The Body’s Yule: Ancient Rituals for Modern Nervous Systems
As we move deeper into December, many people notice a familiar shift inside themselves. There is a softening. A desire to cocoon. A natural pull toward warmth, rest, gentleness, and a slower pace. Long before the modern holiday rush shaped this season, these impulses were understood as part of Yule. It was a time when communities slept longer, shared warm meals, gathered by firelight, and allowed their bodies to follow the rhythm of the dark.
What is interesting is that our biology has not evolved away from this older wisdom. Seasonal changes influence our mood, circadian rhythm, and stress patterns in ways we are often not consciously aware of. The National Institutes of Health outlines this connection between seasonality and human physiology for those who enjoy understanding the science behind it:
https://www.ncbi.nlm.nih.gov/pmc/articles/PMC6770704/
So when you feel more tired, sensitive, overwhelmed, or introspective, it is not a personal failing. Your system is in a seasonal conversation with the world around you.
Evergreens, Candlelight, and the Body’s Sense of Safety
Winter traditions may look simple on the surface, yet they are deeply regulating. The scent of cedar or pine, the steady green of an evergreen branch, the glow of a single candle in a dim room. These cues have been part of human winter life for thousands of years. They offered continuity during long nights and a sense of warmth when sunlight was scarce.

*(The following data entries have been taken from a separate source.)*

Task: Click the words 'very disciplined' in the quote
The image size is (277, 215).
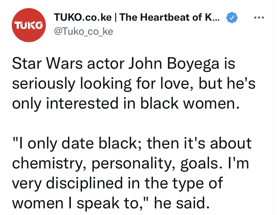Action: click(x=67, y=184)
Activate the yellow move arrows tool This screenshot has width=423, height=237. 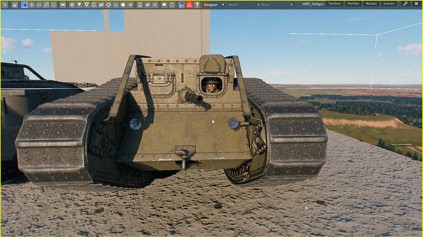tap(32, 5)
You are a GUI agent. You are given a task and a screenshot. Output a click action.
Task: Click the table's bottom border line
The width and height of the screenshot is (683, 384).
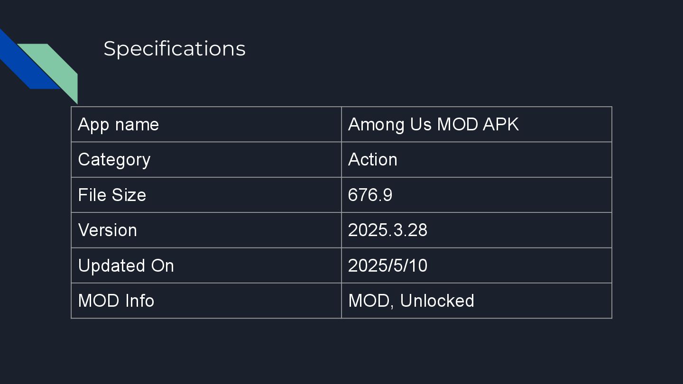tap(342, 318)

This also aligns with what we know about nervous system regulation. Predictable sensory experiences help the vagus nerve settle. This is at the heart of Kendall’s work in Somatic Experiencing and polyvagal informed therapy, which draws from teachers like Deb Dana and Stephen Porges. Their work explores how gentle signals of safety shift a system from vigilance to rest. A readable overview is here:
https://www.ncbi.nlm.nih.gov/pmc/articles/PMC8063140/
A quiet moment with a candle or even placing warm hands over the heart can begin to change the internal experience of the day.
Winter is not a season asking for productivity. It is a season inviting softness.
Old Wisdom, Modern Life
Yule was a time when people gathered close, shared warm drinks, cooked nutrient rich foods, and moved through their days more intentionally. These practices were not about luxury. They were about resilience.

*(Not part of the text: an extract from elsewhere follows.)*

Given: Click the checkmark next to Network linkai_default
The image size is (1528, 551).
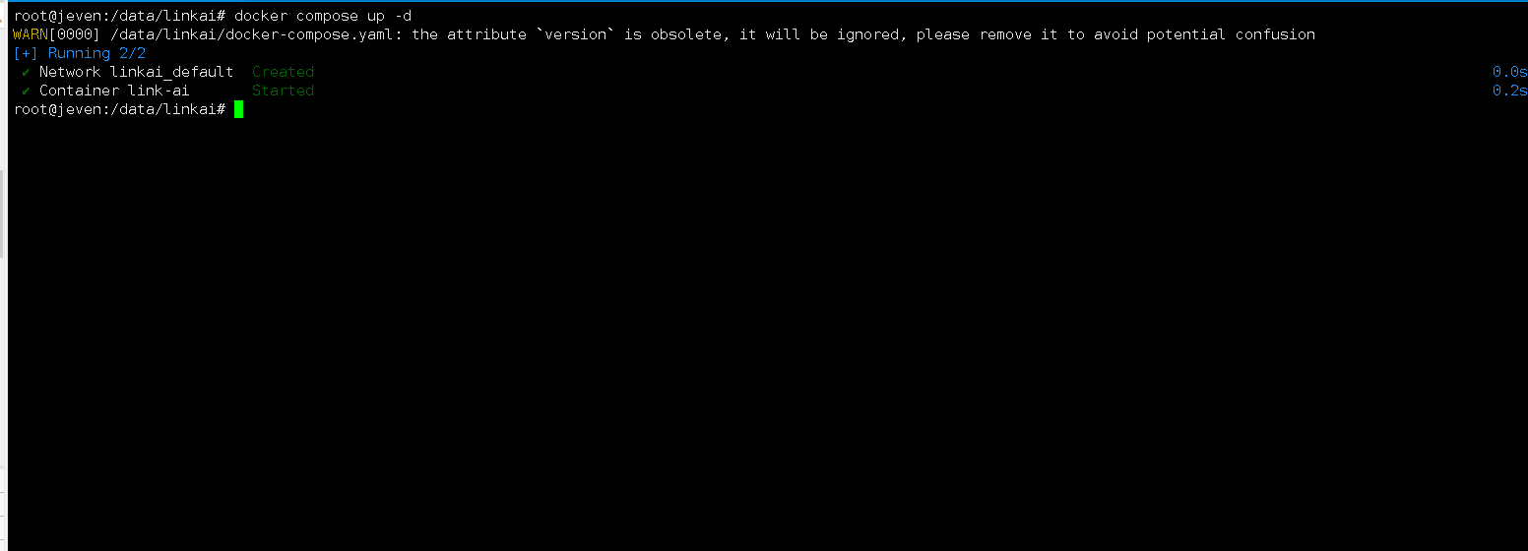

Warm, grounding meals help stabilize blood sugar which supports emotional steadiness. Time with trusted people releases oxytocin which softens the stress response. Less stimulation gives the brain a chance to reset. These are not abstract ideas. They are things you feel in your actual lived body.
Light is another powerful part of this season. Morning daylight is one of the strongest anchors for a regulated circadian rhythm. Even ten minutes outside shortly after waking can support cortisol balance and improve sleep later in the evening. There is a helpful explanation of this relationship between light and mood here:
https://www.health.harvard.edu/staying-healthy/blue-light-has-a-dark-side
This is why the slow lengthening of days after the Winter Solstice touches something deep in us. Even a small increase in light begins to change our energy and clarity.
Yule lives inside these simple truths. The body knows how to settle when we give it the conditions it recognizes.
How We Support This Seasonal Shift
Our work at the clinic is built around this understanding that winter asks something different from the body. It asks us to pay attention. To slow down. To reconnect with the parts of ourselves that get buried under urgency.
Kendall
Kendall works with Somatic Experiencing, polyvagal guided nervous system work, and hands on fascial therapy. Her sessions help unwind long held tension, soften survival patterns, and create more capacity for presence. Many clients describe this work as a gentle return to themselves.
Shylo
Shylo offers acupuncture and Traditional Chinese Medicine. In the TCM view, winter is connected with deep restoration and building reserves. Her treatments support digestion, sleep, hormones, emotional steadiness, and the sense of grounding that many people crave this time of year.
Danielle
Danielle offers therapeutic massage and fascial focused bodywork. Her work releases muscular tension, improves circulation, reduces pain, and supports calmness in the nervous system. It is especially helpful during winter when the body tends to contract from cold and stress.
Each modality speaks to the same message. Slow down. Warm up. Feed your system well. Let yourself be supported by the season you are in.